» **WHAT TO DO**:
A: According to the remote-wipe comments, how old was the writer when working with Dell?
B: Please pick up the remote-wipe comments after their final sentence and continue them.

» **TEXT SECTION**:
I logged more hours going back to corporate offices and disabling these "features" and assisting their admins mine out old data then I did installing them. I had to stand there and be told how "God damned stupid all of these features are, and how stupid Dell is for using them, and how stupid you are for working with Dell!!!!". This is when I was 19 and had no more business/customer support experience/skills then a guy serving fries at McDonald's. The shit sucked.
Murphy's Law dictates that the benefits of this idiotic and restrictive measure will be over shadowed by it's rare glitch and/or user incompetence which results in the loss of data.
What happens when your battery dies on the SQl server, and the default settings enact this horrid "feature" and your hard drive is slicked? How bad will it suck when it happens to the CEO's assistant's laptop and she comes storming into your pitiful excuse for a NOC right before you were supposed to go on lunch?
Just imagine (no, not a beowulf!) someone breaking into the Phoenix site and instructing every HD to wipe itself. Now Nimbda looks like a joke...
Opus: the Swiss army knife of audio codec
just a thought: how many corporate (or otherwise) IT admins would actually trust a system that enables someone beyond their control to remotely wipe their hard drive clean?

» **DATASET EXTRACT**:

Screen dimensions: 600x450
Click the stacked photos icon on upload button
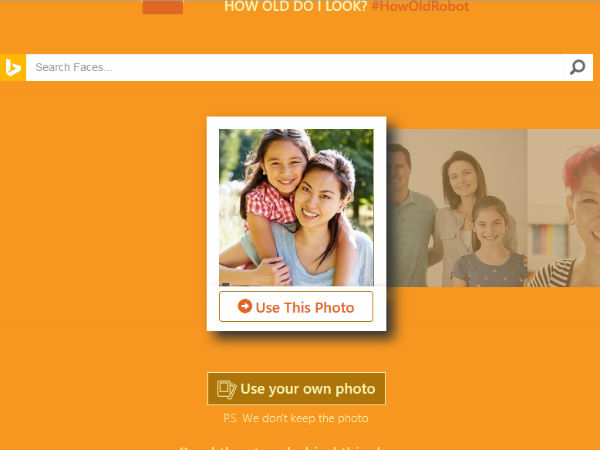coord(226,389)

» **EXPECTED RESPONSES**:
A: 19

B:
what if you restrict the pings to the phoenix servers? i'm sure people will put up the IPs eventully.
and what if i completely disconnect it from the internet?
I'm the Devil the Windows users warned you about.
Microsoft, the RIAA, and other such organizations have been misusing the words piracy and theft to such an extent lately that the instant i saw anti-theft in the headline my immediate, visceral reaction was to think okay, whatever this is, it has nothing whatsoever to do with preventing theft, and is probably just there to prevent you from fully using your computer, until a split second later when I remembered who Phoenix is, and that if phoenix were selling an "anti-theft" BIOS that would actually be what it is.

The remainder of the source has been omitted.